While you can argue that the challenges facing modern cities is a lot bigger than litter, litter is an immediate visible representation that something isn't right, and it blights lives on a daily basis. People find it frustrating because big economic changes may seem complex and difficult to deal with but surely picking up litter is straightforward?
Today it is revealed that Glasgow has been spending to try and bring the problem under control. The City Council has spent £5 million on agency staff to get a grip on litter on Glasgow's streets. On the face of it this may seem like a sensible response, but in fact it is a sign of poor management and short-term thinking.
Litter is not a problem that comes and goes. Sanitation of all sorts is forever when it comes to humans. While civic responsibility may wane and wax and psychological factors like alienation and despair can change people's behaviours, the production of waste is built into modern life and so managing it will be an ongoing task. These are not problems which appear suddenly.
There is a legitimate use for external contractors when there are activities and tasks which are never going to be repeated or which recur so rarely it does not make sense to keep people permanently employed. It can also be worth bringing in external contractors if there are seasonal peaks in workload.
These are not issues which should crop up in refuse management. While there will be spikes of demand (for example around public festivals), these are almost entirely predictable. These are the core business of waste management. If the underlying system cannot cope with these then it is not fit for purpose.
Because there are also very good reasons not to use agency staff. Political embarrassment is not one of the good reasons for using agency staff. If politicians use short-term agency staff to deal with short-term problems which cause embarrassment, the whole system becomes an unstable, lurching mess of short-term actions substituting for proper long-term planning.
This is what has happened in the NHS. Poor working conditions for nursing staff has pushed more and more of them to leave direct employment and seek agency work. They will mostly be working for the same ultimate employer, but now they have much greater control over their working patterns.
The corollary is that the NHS has less control and is constantly dealing with a system which is understaffed and which they can only bring under control by paying a premium for staff they don't control to come in and do the jobs that workforce was previously doing anyway. It becomes a process of permanently trying to fill staffing shortages.
And that points to the second problem; agency staff are fundamentally expensive.
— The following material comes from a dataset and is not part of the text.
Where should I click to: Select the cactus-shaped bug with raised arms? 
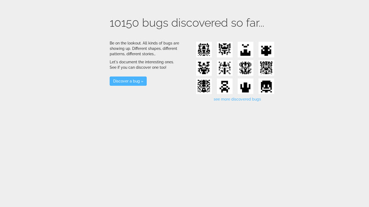(x=246, y=86)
For shift workers, the premium is between 25 to 75 per cent of wages on a permanent basis. This covers the overheads and, of course, the profits of the private operators.
This gets politicians out of short-term problems. They have thrown money at a it and it has receded. But they have not solved the problem, they have over-paid short term to clear up the problem once. And they have done it at great expense and in a way which is not sustainable.
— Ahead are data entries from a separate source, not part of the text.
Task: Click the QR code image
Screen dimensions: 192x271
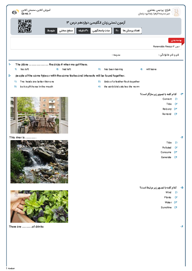Action: 25,26
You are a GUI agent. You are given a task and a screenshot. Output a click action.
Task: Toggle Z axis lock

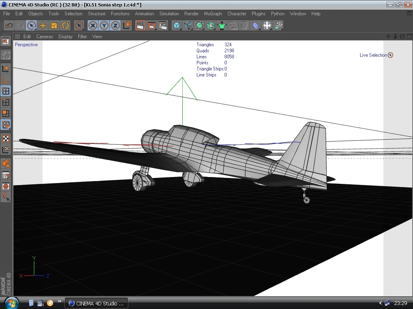point(115,25)
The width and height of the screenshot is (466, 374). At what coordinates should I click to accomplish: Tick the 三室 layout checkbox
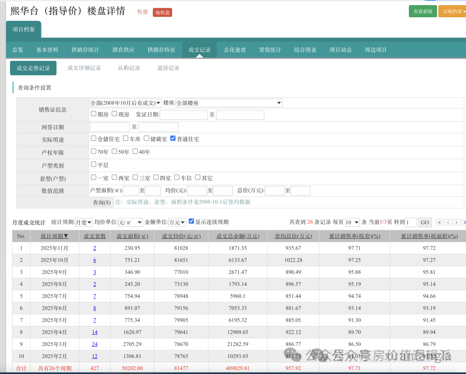tap(135, 177)
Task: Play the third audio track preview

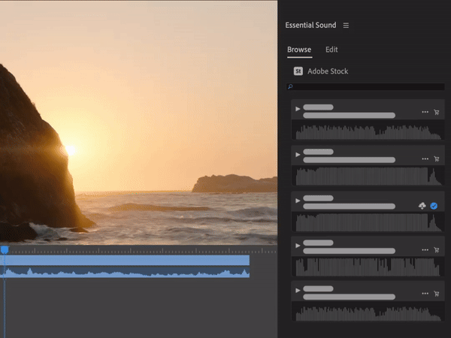Action: [x=298, y=201]
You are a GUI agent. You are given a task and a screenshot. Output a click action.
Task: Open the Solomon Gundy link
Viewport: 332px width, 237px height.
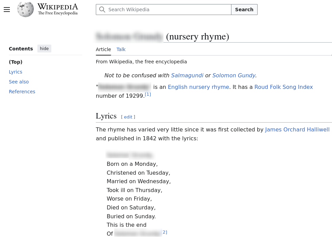tap(234, 76)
It may not be coincidental to this that the issue of litter appears to be fragmented, with responsibility appearing to lie with at least the Neighbourhoods, Regeneration and Sustainability department, Land and Environmental Services department and Neighbourhood Improvement and Enforcement Service.
This is fairly typical of the HR and finance driven modern public service, with multiple often obliquely named departments with fashionably thematic titles which duplicate activity in the same area because the large thematic purposes overlap. And they're all in financial deficit already.
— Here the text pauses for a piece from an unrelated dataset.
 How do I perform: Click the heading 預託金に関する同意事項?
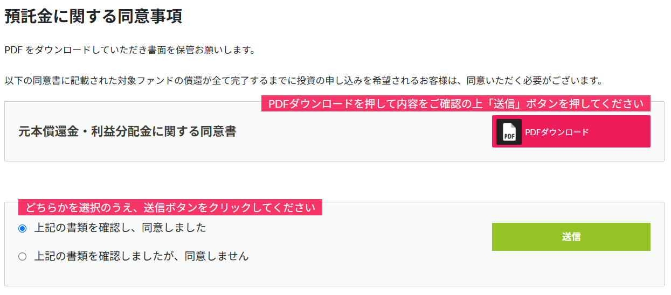93,16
Bringing in short-term agency staff will reduce the political pressure on elected officials, for a while at least. But it does not represent a fundamental change in the operations which created the problem in the first place. And it has wasted time and money on a short-term fix.
To understand how to resolve this you need to think about what this would look like if you unwound the outcomes of 40 years of the above. If the bureaucratic empires which created and manage this system did not exist, the resource they extract would be available to spend on waste collection and street sanitation.
Instead, we pay a very substantial premium for people who created an unstable spinning top of public bureaucracy that needs permanent injections of emergency funding to stop it wobbling uncontrollably in one direction or the other. Forever.